Lines before the one containing "Here you can subscribe (145, 2023)" are excluded; reproduce that line and all lines after it in the entries below, exactly.

================================

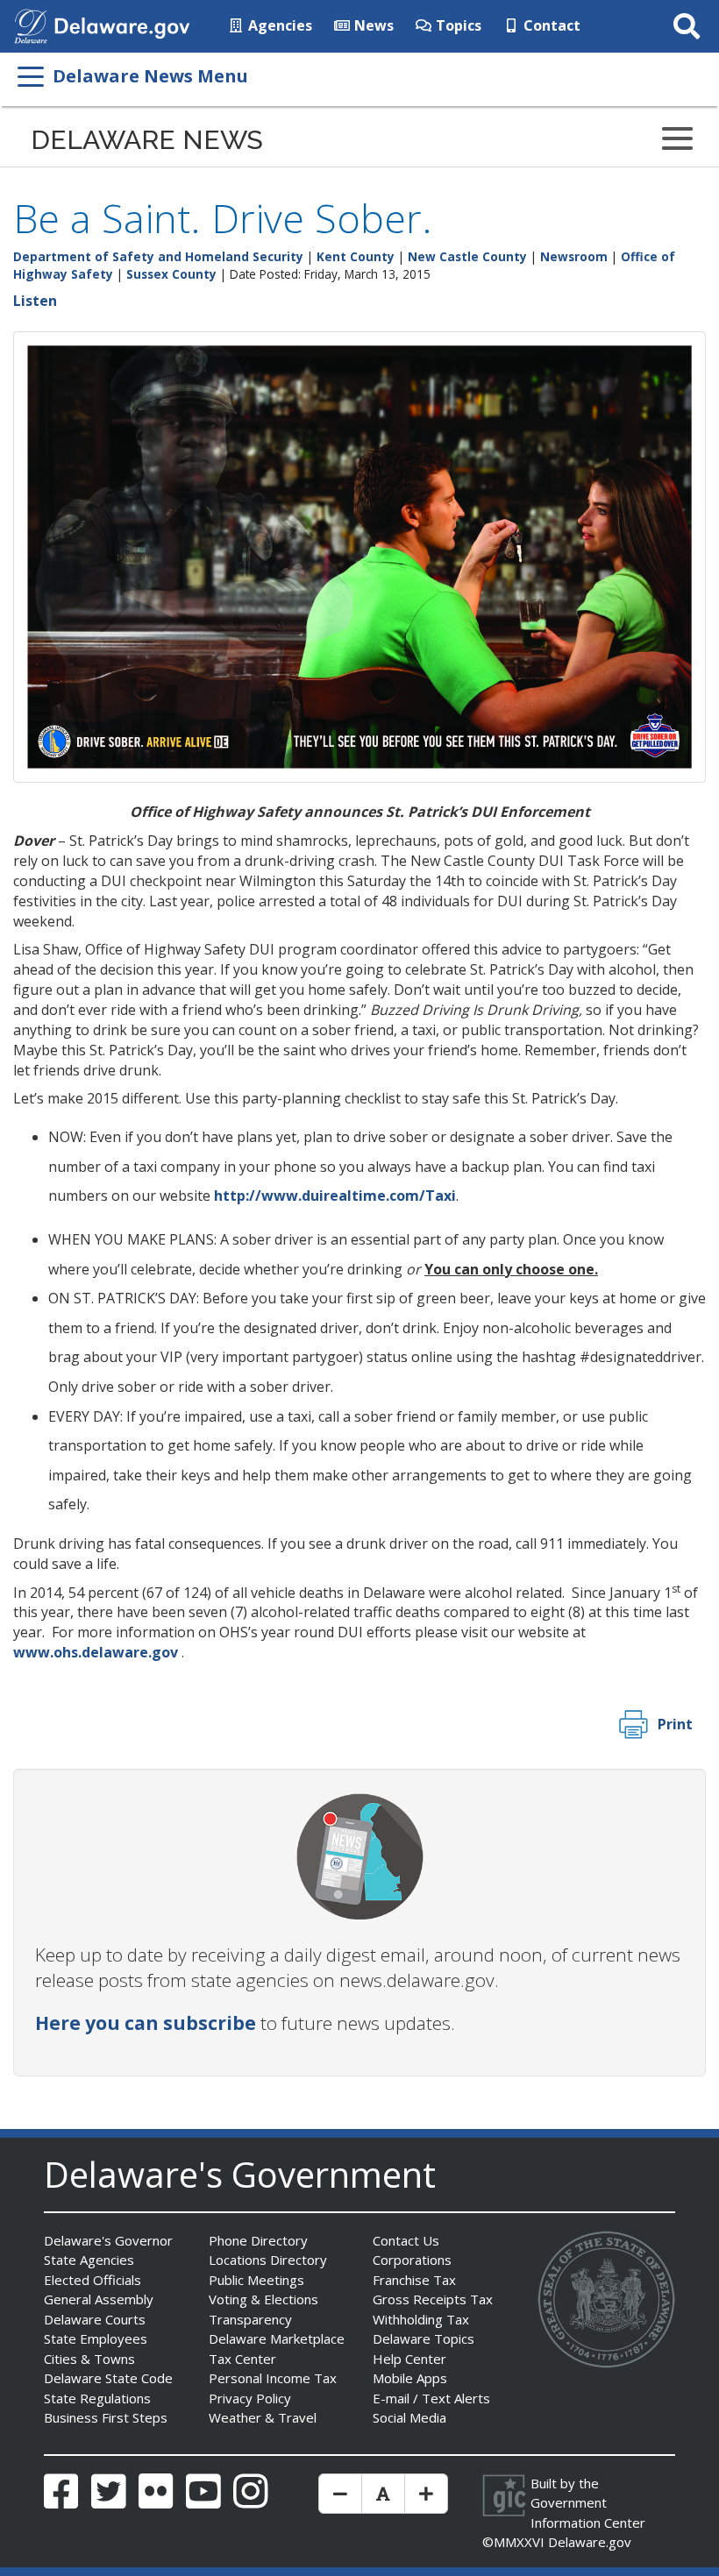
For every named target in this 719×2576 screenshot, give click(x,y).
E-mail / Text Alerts (431, 2398)
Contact (550, 25)
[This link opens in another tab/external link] (30, 24)
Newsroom (574, 256)
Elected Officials (92, 2280)
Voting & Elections (263, 2299)
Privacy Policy (250, 2398)
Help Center (409, 2358)
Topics (456, 25)
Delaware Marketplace (277, 2338)
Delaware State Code (108, 2378)
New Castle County (467, 256)
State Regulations (97, 2398)
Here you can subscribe (145, 2023)
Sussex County (171, 274)
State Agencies (89, 2259)
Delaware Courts (95, 2319)
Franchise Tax (414, 2280)
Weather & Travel (263, 2417)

================================

RESULT FOR THIS EXERCISE ->
Here you can subscribe (145, 2023)
Sussex County (171, 274)
State Agencies (89, 2259)
Delaware Courts (95, 2319)
Franchise Tax (414, 2280)
Weather & Travel (263, 2417)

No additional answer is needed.